Hunt answered the call to create a mural for the East Lansing Public Library.
The artist became involved in the ELPL project in 2020, when the City of East Lansing put out a call to artists interested in creating a mural depicting East Lansing’s civil rights history and centered on BIPOC (Black, indigenous, people of color) perspectives.
“I was one of four artists selected to create a design for the City,” Hunt said. “The City selected another artist in the end, while ELPL Director Kristin Shelley took interest in my design and proposed and gained support to bring the design to the ELPL.”
The 50-foot by 20-foot mural, titled “Kitchen Table Conversations,” was completed in August of this year. Hunt said the mural aims to honor and celebrate the ongoing work Black individuals and families are doing locally to ensure a more equitable future.
“Instead of celebrating singular icons and singular achievements, this mural aims to create a tapestry of shared and lived experiences, interrelated and ongoing, that touch upon progress and areas of improvement in relation to EL’s civil rights,” he said.
The subjects pictured in the mural are East Lansing High School’s former principal Andrew Wells, East Lansing K-12 alum Lillian Werbin, and members of the Shareef-Asante family.
Hunt is also in the process of creating a webpage for the mural to feature interviews with subjects, their perspectives of living in East Lansing and information on local civil rights history. A QR code placed next to the mural will take visitors to the website.
“Ralph Bonner Jr. will be featured on the web page as his father, Dr.
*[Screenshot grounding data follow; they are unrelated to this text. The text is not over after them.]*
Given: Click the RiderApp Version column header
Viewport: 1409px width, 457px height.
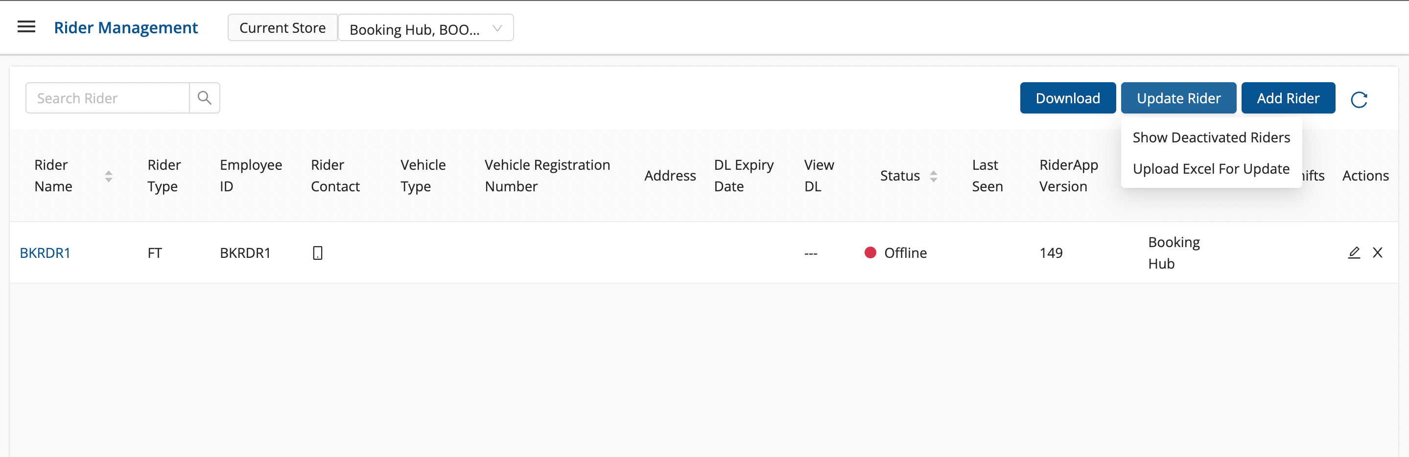Looking at the screenshot, I should coord(1068,175).

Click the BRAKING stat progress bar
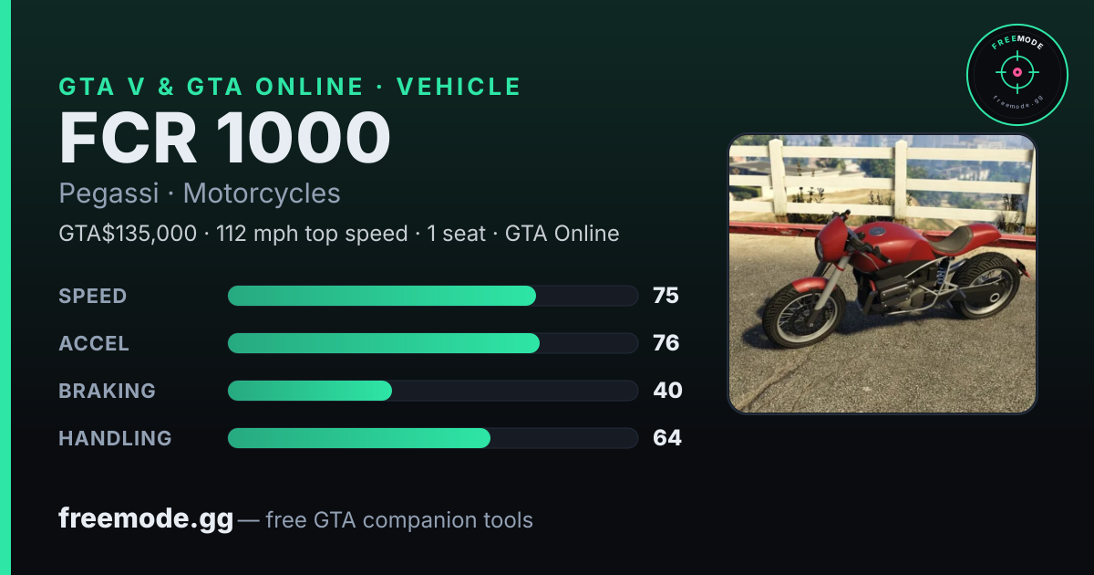pos(432,391)

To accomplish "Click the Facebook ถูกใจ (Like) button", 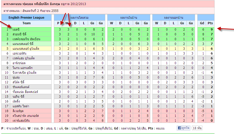I will coord(183,128).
Ralph Bonner, and family made a significant contribution to EL’s civil rights history,” Hunt said.
Hunt hopes the website can encourage local residents and visitors alike to learn a little bit more about their neighbors, friends and colleagues’ different perspectives, acting as a living history of sorts.
“Additionally, this mural aims to highlight the legacy of discriminatory aspects of EL’s history designed and upheld by white communities,” he said.
Lessons learned growing up in East Lansing add inspiration to the artist’s work.
Hunt’s own unique experience growing up in East Lansing helped shape his views and inspired the mural.
“Having attended elementary and middle school at Spartan Village and Hannah in the ‘90s, I was one of a few white students in my neighborhood and friend group,” he said. “My younger brother and I were welcomed into the rich and diverse cultural fabric of Spartan Village at a formative time in our lives.These experiences shaped our world view and inevitably became the seedlings for us to develop an anti-racist framework later in life.”
Hunt said the mural acknowledges East Lansing’s history of discrimination and the fact the area was a “sundown town.” The mural shows an open window with a sunset to express the city’s history of segregation by excluding non-whites through discriminatory practices.
He hopes the colorful, vibrant composition doesn’t mask the work that still needs to be done in the community when it comes to discrimination and priviledge.
“I hope viewers observe the ongoing work BIPOC communities endure to this day in a place that considers itself progressive,” he said. “I hope white folks consider their own privilege and ways to foster an anti-racist framework and contribute to ongoing civil rights struggles.”